Knowing when to converge is the trick. Converge too soon and you may end up with the wrong product, wait too long to converge and you run the risk of delivering too late.

In order to deliver the right product at the right time, best practice is to permit divergence for about 1/3 of the overall development time frame. By divergence I mean this is the time where you define the problem you are trying to solve and explore all the possible solutions, with no limitations — the goal is to define the killer product during this time frame.

Some try to avoid convergence in order to keep all their options open, and fear convergence on the wrong thing… these projects also tend to miss their target windows since finite resources are never focused on delivering the highest value functionality. In an attempt to do all they achieve none.

At about 1/3 of the available time you must force focus — in other words… convergence. The best vehicle, especially in start-ups or where processes are being developed, is that first customer. The optimal condition is to identify the customer that represents 80% of the requirements in a given segment.
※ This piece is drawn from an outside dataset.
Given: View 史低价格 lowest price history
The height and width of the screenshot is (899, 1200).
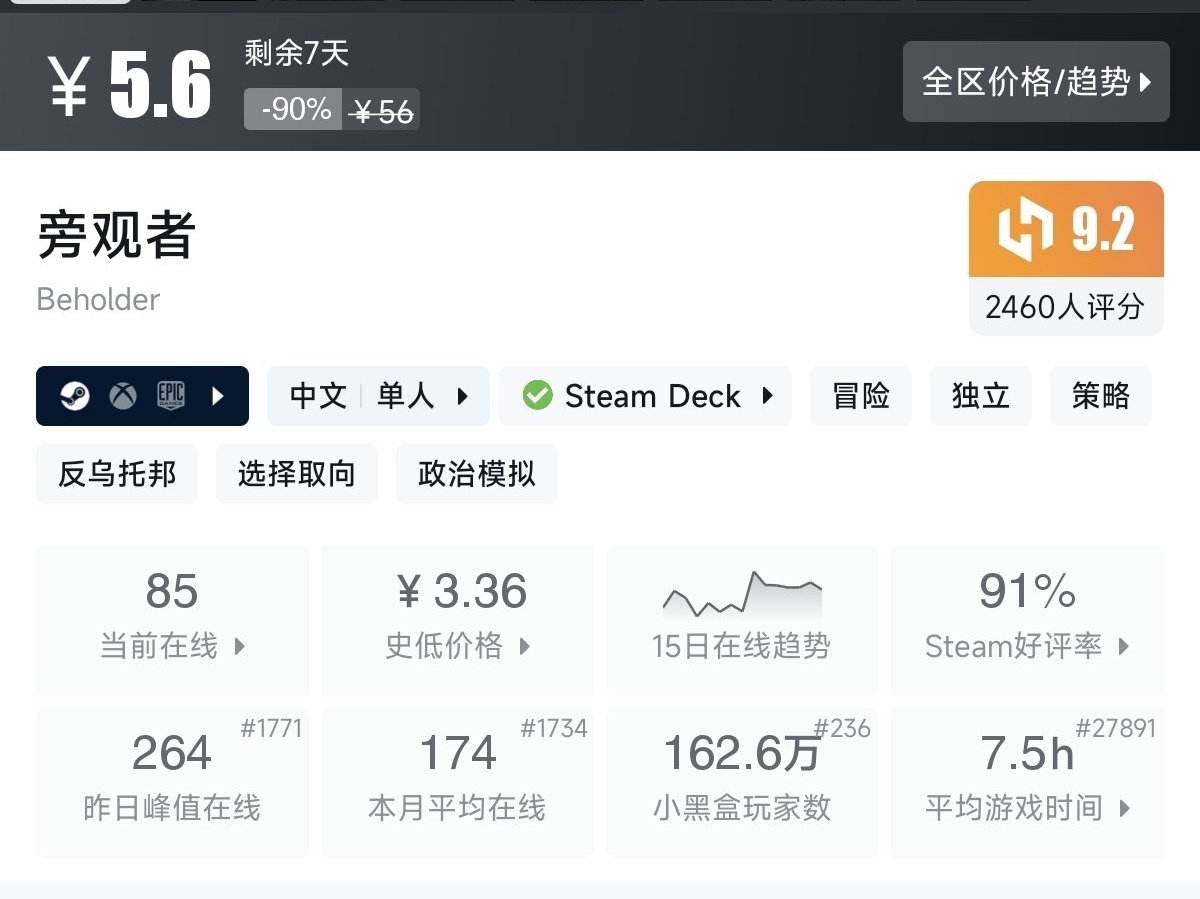Looking at the screenshot, I should tap(458, 620).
These are usually the tier 1 customers, since they drive market trends as others follow them.

When there is no customer focus, technologists tend to diverge, since they are excited by the infinite possibilities of the technology -- convergence is boring, while divergence is exciting. Good for a University Research department, bad if you are trying to run a business. When requirements are allowed to constantly change, people diverge, projects slip… it usually requires further divergence in order to adjust to new requirements caused by being late and now non-competitive… the diverge/converge cycle can be endless. It’s one of the root causes of products missing market windows.

Converge in 1/3 of the time, get to market, generate revenue and then iterate further technology generations. This is one of the core principles of fast-time-to-market best practices.